Tentu saja kejadian itu membuat kalut seisi desa. Sebab, ternyata korban-korban yang tewas semakin bertambah dari hari ke hari. Bahkan kali ini tidak hanya perawan atau wanita bersuami, tapi juga pemuda-pemuda dan laki-laki penduduk desa ini.
********************
Ki Gendi berjalan mondar mandir di teras depan rumahnya. Sesekali matanya melirik ke depan, seperti hendak menembus kegelapan malam. Kemudian ketika mengetahui tak ada seorang pun di sana, Kepala Desa Weton Nyelap itu terhenyak kembali di kursi. Lalu, dihisapnya lintingan rokok bakaunya dalam-dalam. Dan mendadak laki-laki setegah baya itu tersentak kaget, ketika seseorang berlari tergopoh gopoh dari arah luar.
"Wongso! Sudah kau temukan dia?" tanya Gendi, langsung bangkit dari duduknya.
Seorang laki-laki bertubuh kurus dengan kumis jarang tak beraturan, menganggukkan kepala.
"Di mana?" tanya kepala desa itu.
"Di rumah Ki Sumarja."
"Gila!

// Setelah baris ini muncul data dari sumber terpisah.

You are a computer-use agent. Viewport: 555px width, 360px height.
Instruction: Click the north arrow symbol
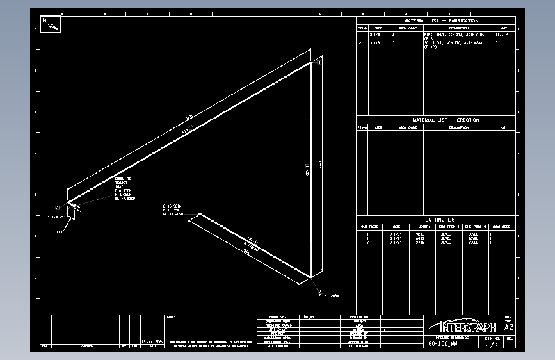point(51,24)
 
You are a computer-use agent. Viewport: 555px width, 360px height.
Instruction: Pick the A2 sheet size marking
point(509,327)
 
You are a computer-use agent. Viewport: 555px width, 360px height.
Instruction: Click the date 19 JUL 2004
point(153,342)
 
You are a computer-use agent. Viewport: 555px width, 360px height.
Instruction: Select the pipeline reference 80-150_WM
point(443,344)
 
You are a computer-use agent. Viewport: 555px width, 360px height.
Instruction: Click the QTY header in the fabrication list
point(504,28)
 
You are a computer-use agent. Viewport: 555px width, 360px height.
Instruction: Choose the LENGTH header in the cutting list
point(424,226)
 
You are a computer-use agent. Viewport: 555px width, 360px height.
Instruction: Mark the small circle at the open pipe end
point(200,214)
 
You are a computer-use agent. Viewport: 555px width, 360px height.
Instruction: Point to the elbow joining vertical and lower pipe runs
point(311,277)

Tua bangka itu ternyata masih doyan perempuan juga!" desis Ki Gendi.
"Kita akan menggerebeknya sekarang, Ki?"
"Apa kau yakin kalau perempuan itu yang menyebabkan malapetaka di desa kita ini?"
Wongso mengangguk cepat "Semua orang tahu kalau dia memang perempuan nakal dan penggoda suami orang...."
"Hm.... Alasan lainnya?"
"Semua orang juga tahu, kalau habis bercinta dengannya maka laki-laki itu terserang penyakit yang menjijikkan. Lalu, tak berapa lama laki-laki itu tewas. Dan dia tak sendiri, Ki. Tapi berdua dengan seorang pemuda tanggung berwajah tampan. Pada mulanya, tak ada seorang pun yang mengenalnya. Tapi seorang penduduk desa telah mengenali wajahnya, saat bersama seorang gadis penduduk desa ini," jelas Wongso.
"Hm... Kalau begitu, mari kita berangkat..Bawa beberapa orang tangguh untuk berjaga-jaga, jangan sampai mereka melawan!"
"Baik, Ki!"
Kedua orang itu segera melangkah keluar halaman rumah kepala desa Ini. Tak berapa lama mereka berjalan. Ki Gendi langsung berbelok menuju tempat yang dimaksud. Sedangkan Wongso berjalan mendatangi beberapa orang desa yang selama ini dikenal sebagai jago-jago silat tangguh.
"Sumarja! Buka pintumu, cepat!" bentak Ki Gendi sambil mengetuk sebuah pintu rumah ketika telah tiba di rumah Ki Sumarja.
"Siapa?!" Terdengar sahutan dari dalam. Tapi bukan hanya itu yang terdengar. Ada pula suara ribut-ribut kecil seperti orang yang kebingungan.
"Aku, Ki Gendi..!" jawab Ki Gendi dari luar.
Tak berapa lama terdengar suara langkah terseret. Dan begitu pintu terbuka, muncul sese-orang dari dalam. Rambutnya kusut dan mukanya terlihat pucat. Pakaiannya pun berkesan acak-acakan. Laki-laki kurus dengan rambut sebagian besar telah ubanan itu tersenyum kecil ketika melihat orang yang datang.
"Eh, Ki Gendi. Ada apa malam-malam begini ke sini, Ki?" sapa orang yang dipanggil Ki Sumarja dengan suara serak bercampur sedikit gemetar.
"Mana perempuan itu?" tanya Ki Gendi tanpa tendeng aling-aling.
"Perempuan? Perempuan mana?"
"Jangan berpura-pura, Sumarja!" bentak laki-laki berkumis tebal dengan tubuh besar, yang juga Kepala desa Weton Nyelap ini.
"Eh! Aku tak mengerti maksudmu...?!" Ki Sumarja berusaha menutupi apa yang terjadi di rumahnya. Namun, mendadak seorang perempuan muda muncul dari dalam. Dan bibirnya langsung melepaskan senyum kecil pada Kepala Desa Weton Nyelap itu.
"Akukah yang kau maksud?" kata wanita itu dengan suara mendesah dan senyum genit.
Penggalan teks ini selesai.